Le 26 mai dernier, la veille de la panthéonisation de Pierre Brossolette, Geneviève de Gaulle Anthonioz, Germaine Tillion et Jean Zay, l’historien Pierre Nora, auteur d’une série d’ouvrages majeurs intitulée Les Lieux de mémoire, accordait une longue interview au quotidien Le Figaro. Laquelle se terminait par cet avertissement ô combien interpellant : « L’Alzheimer historique ne vaut pas mieux que l’Alzheimer cérébral. » Si on perd la mémoire, en effet, bonjour les dégâts…
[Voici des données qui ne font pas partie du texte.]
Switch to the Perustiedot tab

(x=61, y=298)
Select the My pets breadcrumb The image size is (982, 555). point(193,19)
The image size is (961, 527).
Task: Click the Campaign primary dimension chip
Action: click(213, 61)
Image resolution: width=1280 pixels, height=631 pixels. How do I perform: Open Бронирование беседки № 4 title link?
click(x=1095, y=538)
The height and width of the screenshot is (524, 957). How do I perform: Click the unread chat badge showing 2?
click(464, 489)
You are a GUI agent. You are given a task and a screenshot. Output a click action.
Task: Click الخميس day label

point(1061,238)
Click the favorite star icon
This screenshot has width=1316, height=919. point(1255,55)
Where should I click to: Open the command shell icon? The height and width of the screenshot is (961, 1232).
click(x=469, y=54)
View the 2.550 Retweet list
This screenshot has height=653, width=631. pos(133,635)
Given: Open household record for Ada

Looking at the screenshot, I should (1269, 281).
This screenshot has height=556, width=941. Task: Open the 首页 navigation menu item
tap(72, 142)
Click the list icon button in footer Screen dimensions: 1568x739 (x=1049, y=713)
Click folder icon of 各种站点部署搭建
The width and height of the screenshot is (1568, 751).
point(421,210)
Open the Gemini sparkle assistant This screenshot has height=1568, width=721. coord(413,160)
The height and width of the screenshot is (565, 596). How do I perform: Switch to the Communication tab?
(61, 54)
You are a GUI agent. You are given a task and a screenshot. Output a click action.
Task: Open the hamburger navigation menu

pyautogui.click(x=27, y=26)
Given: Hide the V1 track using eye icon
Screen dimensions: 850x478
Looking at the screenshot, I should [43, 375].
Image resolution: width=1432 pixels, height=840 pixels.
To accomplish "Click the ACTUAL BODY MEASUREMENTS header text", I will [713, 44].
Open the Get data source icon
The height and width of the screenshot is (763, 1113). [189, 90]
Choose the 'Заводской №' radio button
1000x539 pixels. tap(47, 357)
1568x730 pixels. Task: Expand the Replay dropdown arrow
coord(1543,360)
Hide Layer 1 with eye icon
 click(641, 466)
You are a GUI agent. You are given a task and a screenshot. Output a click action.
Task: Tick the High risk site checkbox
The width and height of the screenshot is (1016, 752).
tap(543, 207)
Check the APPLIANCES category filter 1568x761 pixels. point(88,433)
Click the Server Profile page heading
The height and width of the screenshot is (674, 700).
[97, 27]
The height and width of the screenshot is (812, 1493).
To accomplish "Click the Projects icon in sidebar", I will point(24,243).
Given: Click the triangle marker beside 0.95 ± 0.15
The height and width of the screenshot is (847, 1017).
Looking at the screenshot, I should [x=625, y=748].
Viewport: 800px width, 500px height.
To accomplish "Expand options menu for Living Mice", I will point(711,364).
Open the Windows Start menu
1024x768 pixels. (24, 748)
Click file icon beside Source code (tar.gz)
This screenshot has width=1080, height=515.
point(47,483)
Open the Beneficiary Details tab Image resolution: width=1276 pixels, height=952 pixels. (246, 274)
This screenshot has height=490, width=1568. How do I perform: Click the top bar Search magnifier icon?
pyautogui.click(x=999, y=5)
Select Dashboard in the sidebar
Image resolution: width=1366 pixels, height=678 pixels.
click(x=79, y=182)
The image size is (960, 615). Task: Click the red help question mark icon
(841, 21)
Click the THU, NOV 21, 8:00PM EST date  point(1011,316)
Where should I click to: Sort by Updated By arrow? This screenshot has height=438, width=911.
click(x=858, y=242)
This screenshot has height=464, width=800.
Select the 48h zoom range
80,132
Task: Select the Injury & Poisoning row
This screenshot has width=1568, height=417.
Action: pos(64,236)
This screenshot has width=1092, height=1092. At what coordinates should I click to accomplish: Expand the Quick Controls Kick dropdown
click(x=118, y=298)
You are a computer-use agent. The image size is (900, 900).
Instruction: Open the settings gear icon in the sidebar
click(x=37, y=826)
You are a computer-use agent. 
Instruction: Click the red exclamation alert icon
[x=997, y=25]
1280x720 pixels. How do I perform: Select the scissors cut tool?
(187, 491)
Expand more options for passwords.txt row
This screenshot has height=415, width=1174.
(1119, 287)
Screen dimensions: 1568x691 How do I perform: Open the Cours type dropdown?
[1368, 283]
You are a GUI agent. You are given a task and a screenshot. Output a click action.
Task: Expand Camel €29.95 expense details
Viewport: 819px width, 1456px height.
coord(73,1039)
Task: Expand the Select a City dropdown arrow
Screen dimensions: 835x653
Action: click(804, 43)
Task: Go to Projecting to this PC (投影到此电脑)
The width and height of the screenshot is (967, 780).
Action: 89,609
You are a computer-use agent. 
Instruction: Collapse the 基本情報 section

L’équipe des Territoires de la Mémoire est heureusement à l’abri de cette redoutable déperdition. Par ses initiatives renouvelées au sein du Centre d’éducation à la résistance et à la citoyenneté, elle veille à maintenir bien vivantes les traces que les événements du passé ont laissées dans l’esprit d’un individu ou d’un groupe déterminé. De quoi éviter à tout prix le retour de pratiques barbares et autres affrontements meurtriers entre communautés, comme l’histoire plus ou moins récente n’en a fourni hélas que trop d’exemples. Mais la mémoire, justement, constitue-t-elle un efficace garde-fou à ce genre de dérives ?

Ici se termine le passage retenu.